Tecnologia GCxGC-Tof

La classica separazione gas-cromatografica lineare prevede che le molecole siano iniettate contemporaneamente all’interno di una colonna capillare e veicolate nella stessa da un gas inerte (fase mobile). Le pareti della colonna hanno una particolare costituzione chimica (fase stazionaria). Le molecole sono trattenute con “forza” diversa dalla fase stazionaria, e di conseguenza percorreranno la colonna a velocità diverse, e quindi in tempi diversi; giungendo separate alla fine della colonna vengono rilevate da un detector, tipicamente uno spettrometro di massa, che le identifica.

 

Analisi con tecnica gas-massa tradizionale. La molecola incognita viene riconosciuta per confronto con il database NIST. In basso si riconosce lo spettro di massa ottenuto con tecnica di ionizzazione ad impatto elettronico a 70 eV, riconosciuto come citrato di etile 

In commercio esistono colonne con varie tipologie di fasi stazionarie, che tipicamente differiscono per la polarità della stessa. Abbiamo quindi colonne polari, più adatte a separare molecole con caratteristiche più polari (separazione con criterio di polarità) mentre colonne meno polari separano meglio gli idrocarburi apolari (separazione in funzione del punto di ebollizione). Non sempre con un criterio è possibile separare tutte le molecole in una sola analisi, perché talvolta queste tendono ad arrivare contemporaneamente al rivelatore, complicando la lettura del segnale (co-eluenti). Una possibile soluzione è quella di impiegare tecnologie bidimensionali comprensive. Si utilizzano due colonne con fasi stazionari diverse, solitamente una apolare ed una polare. La prima colonna di lunghezza tradizionale (30 m), chiamata di prima dimensione, separa le molecole come descritto in precedenza in tempi dell’ordine dei minuti. Invece di giungere al rivelatore le molecole vengono “fermate” per pochi secondi da un getto di azoto liquido a -196°C, e successivamente liberate da un getto d’azoto a 300°C ed iniettate su una seconda colonna, con una fase stazionaria diversa dalla prima, una lunghezza di circa 1 m ed un diametro ridotto (seconda dimensione).

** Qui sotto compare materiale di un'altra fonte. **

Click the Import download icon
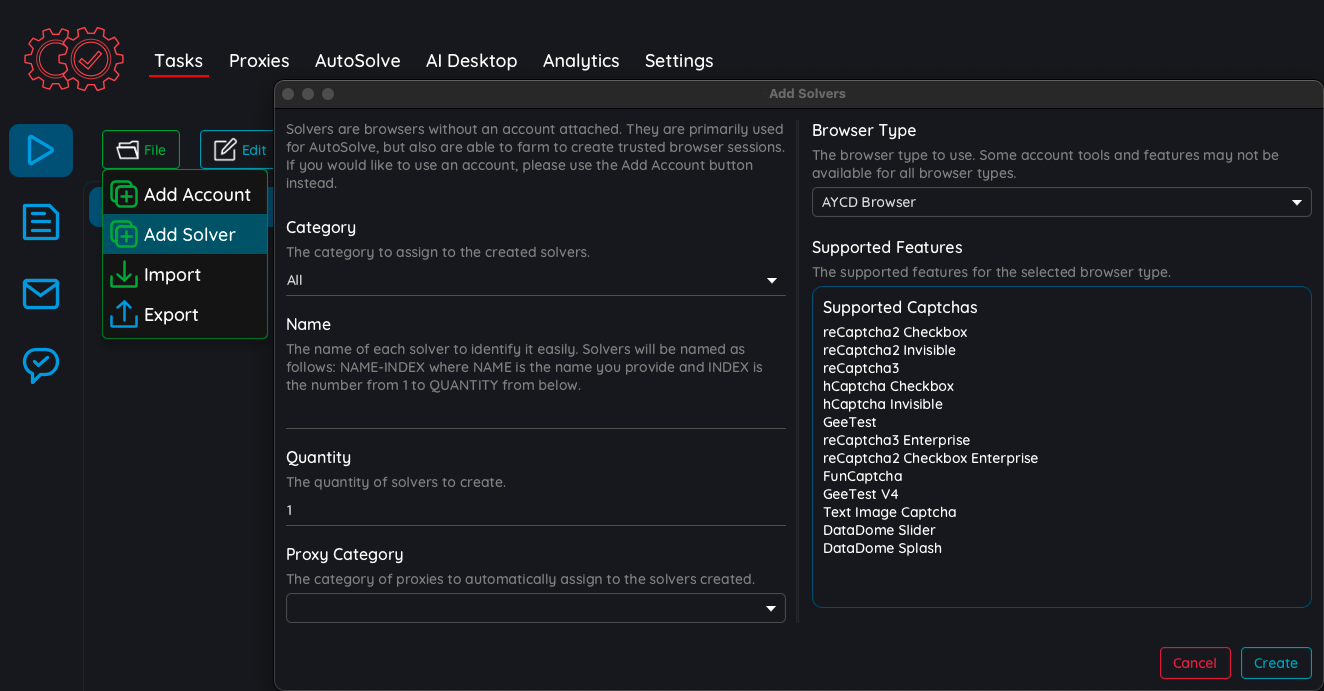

La seconda separazione è di tipo “fast” e avviene nell’arco di pochi secondi. Questi veloci cicli si ripetono per tutta la durata dell’analisi ed  il tracciato cromatografico viene ricostruito a mezzo computer e proposto in forma bidimensionale, con in ascissa i tempi di sulla prima colonna (min) ed in ordinata quelli sulla seconda colonna (s). Oltre a risolvere la complessità l’effetto della crio-modulazione è quello di migliorare il rapporto segnale/rumore, consentendo sensibilità dell’ordine dei picogrammi (millesimi di miliardesimo di grammo) e riconoscendo molecole in tracce che sarebbero state “nascoste” in una separazione classica.

Cromatogramma lineare e ricostruzione bidimensionale con il software MLP della DANI Instruments. Ogni blob definisce una molecola. Nello zoom si vede la ricchezza di informazioni ottenibili nello studio di un Sauvignon Blanc del Collio.

Ricostruzione 3D, molto utile per l'esplorazione dei dati è anche un modo gradevole di presentare i risultati analitici ed è quindi utile dal punto di vista del Marketing del prodotto analizzato. Nello zoom si intravedono due picchi segnalati che corrispondono a 25 pg di alcool benzilico e 5 pg di Butanolo, 2-(2-butossietossi), acetato identificati in tracce ne Sauvignon Blanc.